Although it’s relatively easy to get back into the swing of things, there still may be some discomfort. “The patient can expect to be sore post-op with swelling and bruising,” Dr. Bachilo says, adding that it may be apparent for up to four weeks. Furthermore, “It is normal to have itchiness and/or numbness post-operatively. This can subside in two to three months,” though numbness has been known to last as long as nine months. It’s also not uncommon to feel a sharp shooting pain along the incisions, as this is a normal sign of nerve regeneration.

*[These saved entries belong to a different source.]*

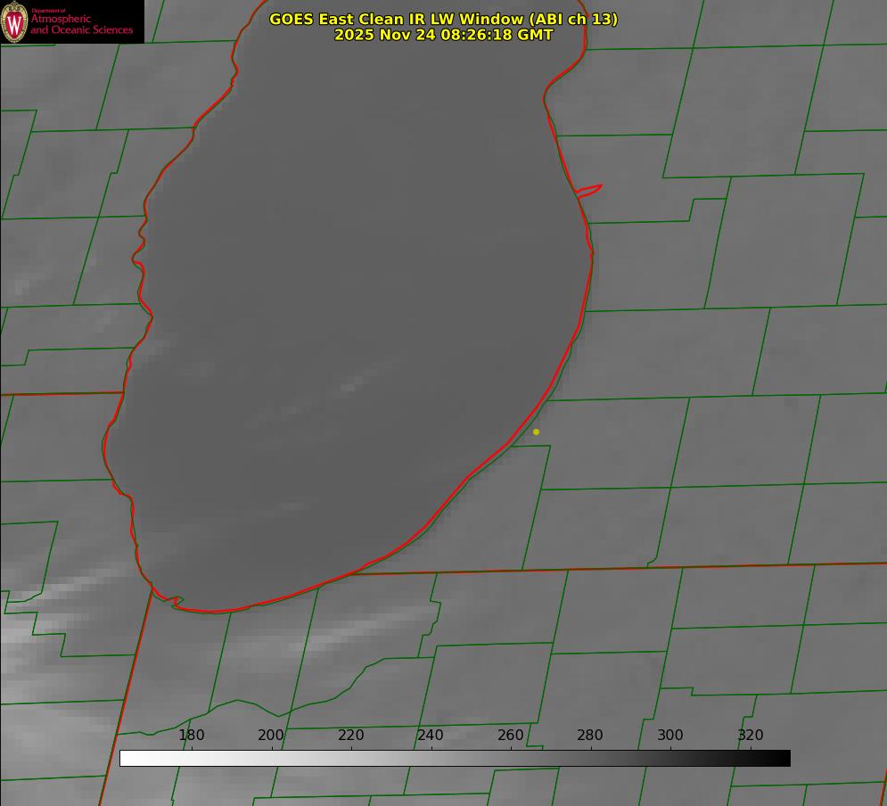Click the 180 label on the colorbar
The width and height of the screenshot is (887, 806).
click(192, 735)
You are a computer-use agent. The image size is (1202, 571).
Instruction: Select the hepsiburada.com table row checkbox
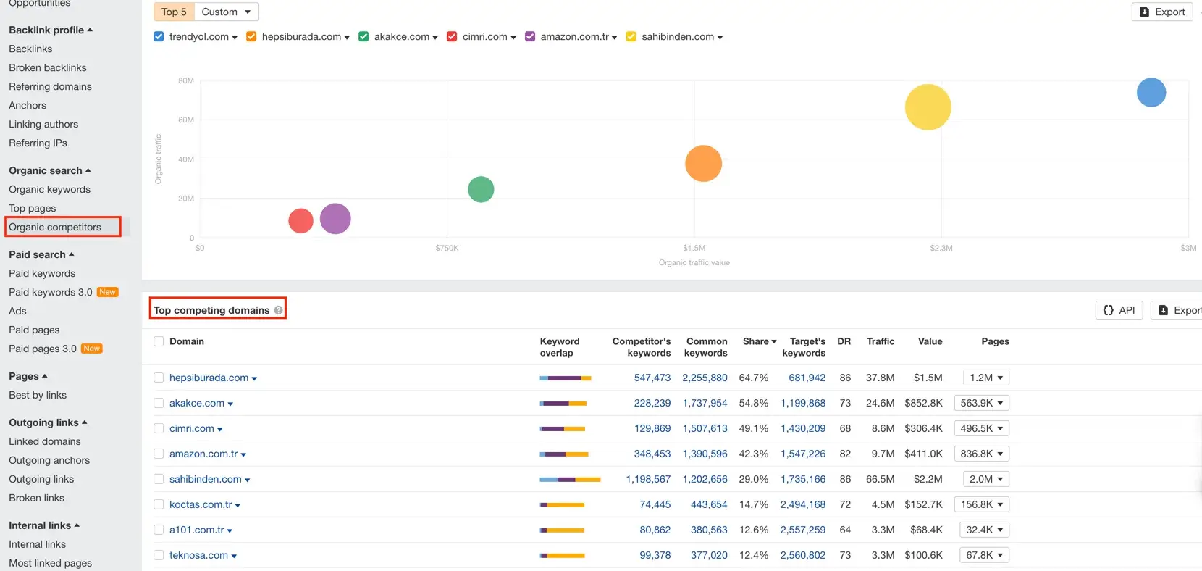point(159,378)
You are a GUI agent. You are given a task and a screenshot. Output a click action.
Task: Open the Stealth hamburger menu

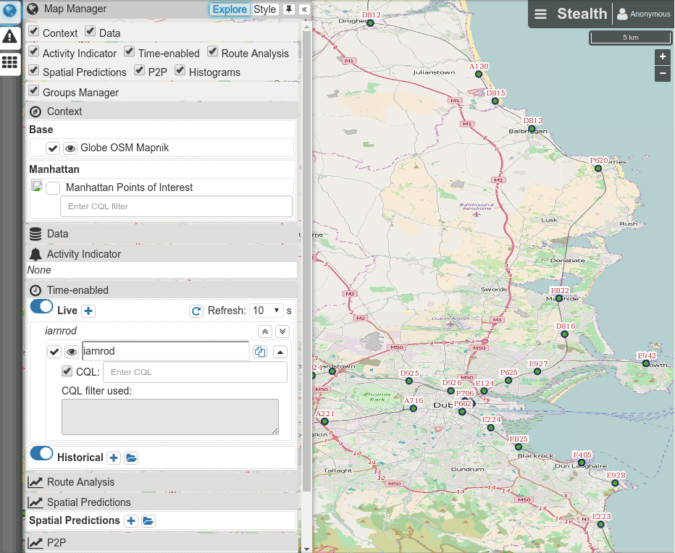tap(540, 14)
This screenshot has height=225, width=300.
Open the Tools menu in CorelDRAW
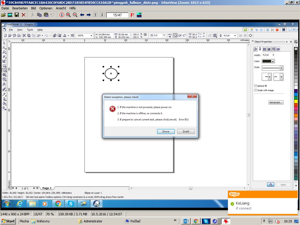[30, 30]
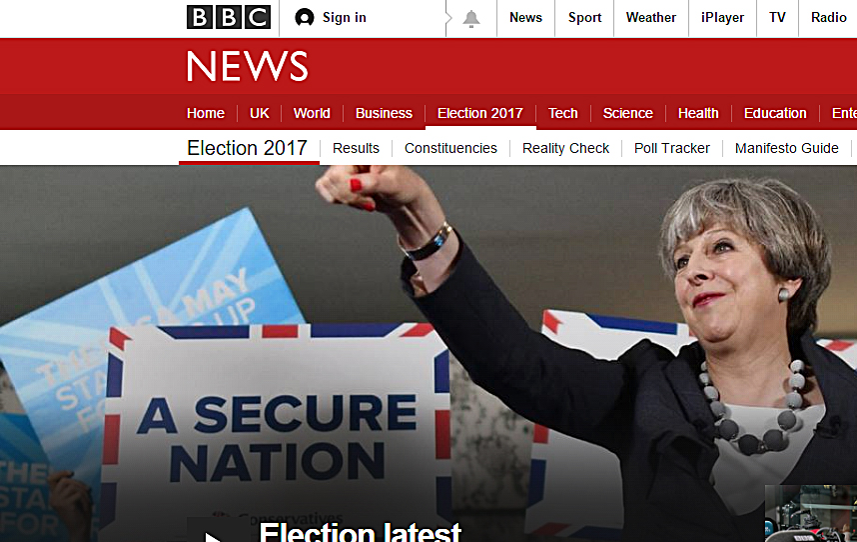Screen dimensions: 857x542
Task: Select the Election 2017 tab in the red navigation
Action: 480,113
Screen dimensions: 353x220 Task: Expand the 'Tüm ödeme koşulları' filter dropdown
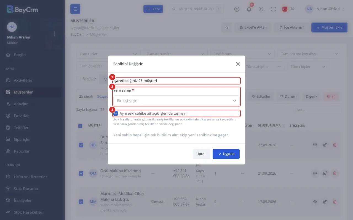309,54
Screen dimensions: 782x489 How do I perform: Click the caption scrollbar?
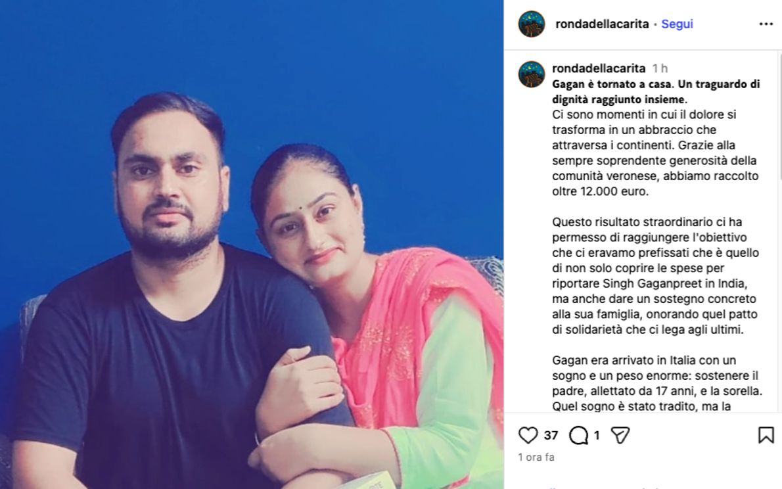779,115
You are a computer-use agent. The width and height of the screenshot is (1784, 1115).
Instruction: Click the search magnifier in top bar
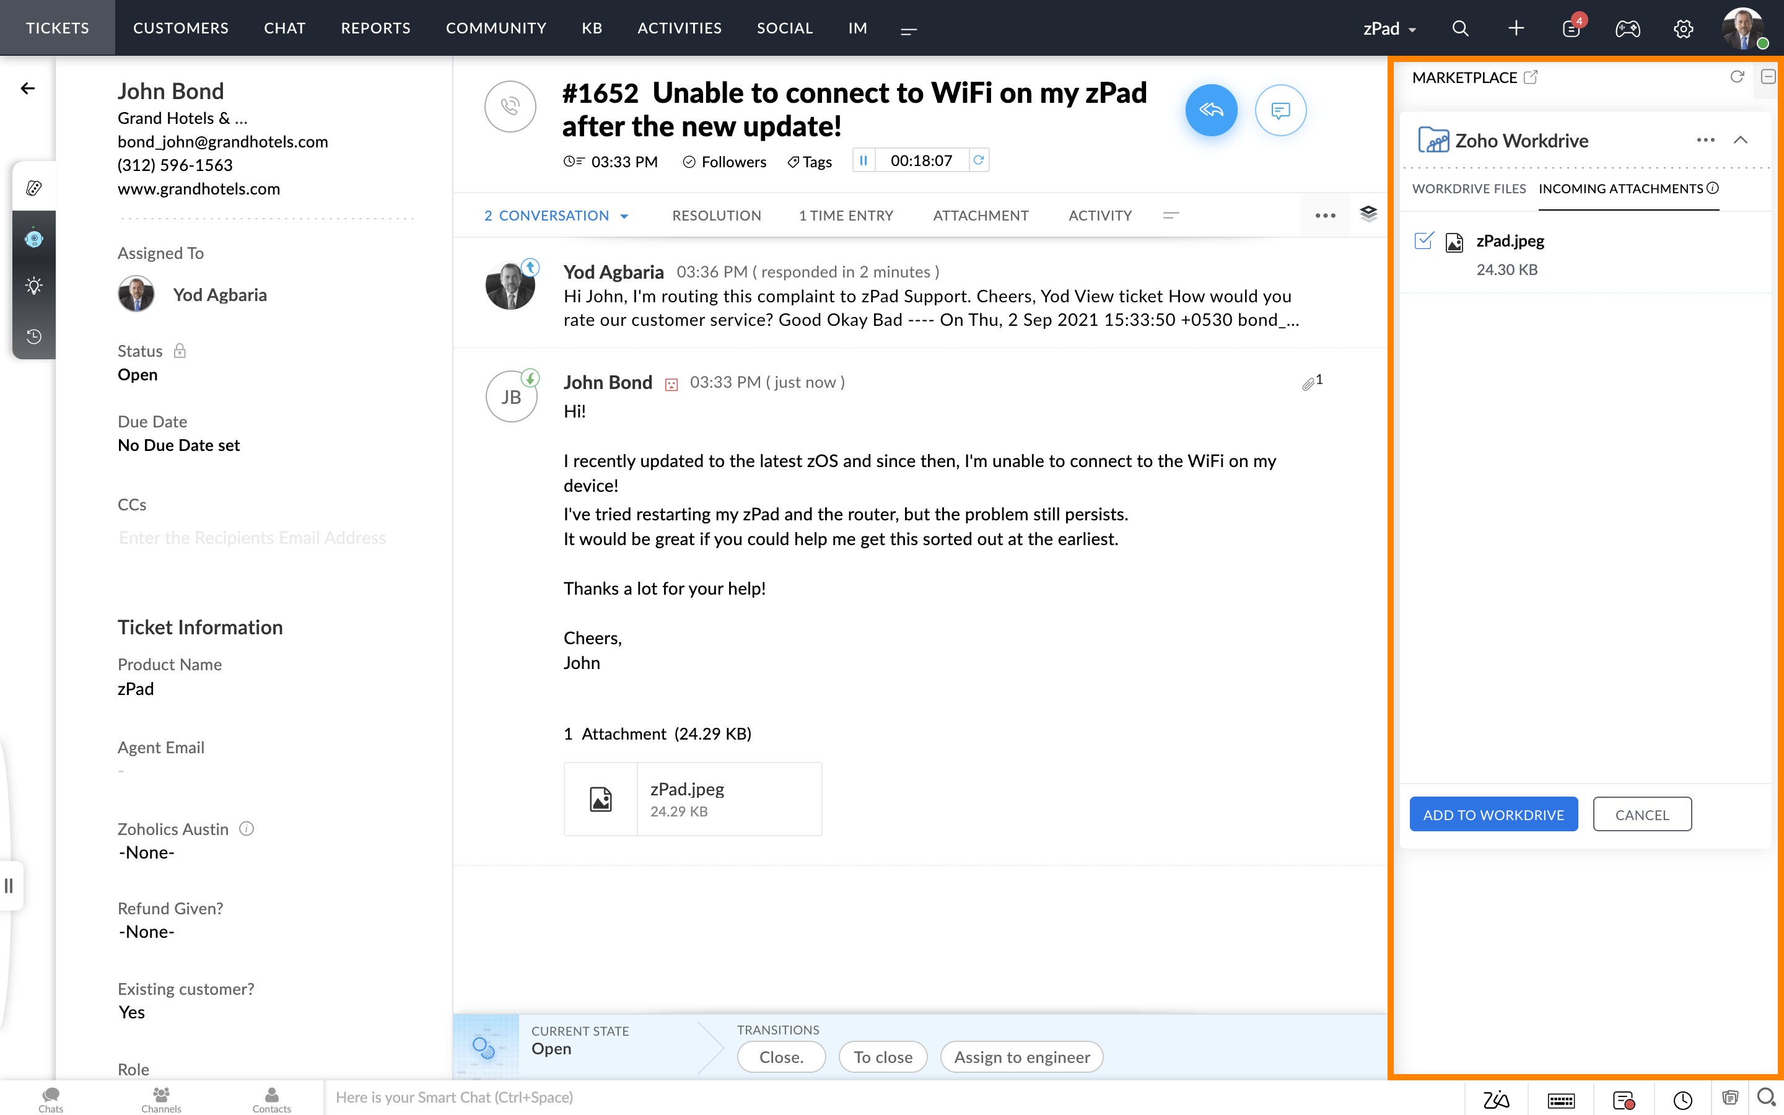pyautogui.click(x=1460, y=29)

Many plastic surgeons offer recovery regimens that don’t necessarily involve prescription painkillers. “I rarely give any narcotics to patients after surgery, especially since I have adopted the ERAS [Expedited Recovery After Surgery] protocols,” Dr. Alfonso says. “This involves pre-op care as well as post-op care designed to minimize pain and avoid narcotics.” Dr. Bachilo, on the other hand, offers patients sessions of Venus Legacy, a radio-frequency and massaging device that helps with swelling and bruising. “In addition, I give my patients arnica gel and arnica pills to help the healing process,” she says.
Although Dr. Bachilo says your final results will be apparent in six to 12 months, you may see a difference much sooner. “Early changes in shape and contour can be visualized at two to three weeks, but it takes at least three to five months to reach the earliest stages of the final shape,” Dr. Alfonso says. “Different areas of the body also swell to different extents, so some areas may look better more quickly than others.”
With a number of noninvasive and less invasive fat-reducing treatments, like Emsculpt Neo, CoolSculpting and Kybella (which is not recommend for larger areas), available, it can be confusing when trying to decide if you should choose liposuction. And, in some cases, the nonsurgical treatments are the obvious way to go. “If a patient has health problems and is fearful of anesthesia, these are often good options,” says Dr. Alfonso. However, they require more than one treatment and cannot be used on all areas of the body. “For people who are wanting to treat fat over larger areas of the body or want a more dramatic contour, I would recommend liposuction,” Dr. Bachilo says.
The bottom line: “The sculpting ability a surgeon has with a cannula cannot be duplicated with the nonsurgicals,” says Dr. Alfonso. “Ultimately, patients weigh the pros and cons of both approaches and decide what method is best for them.”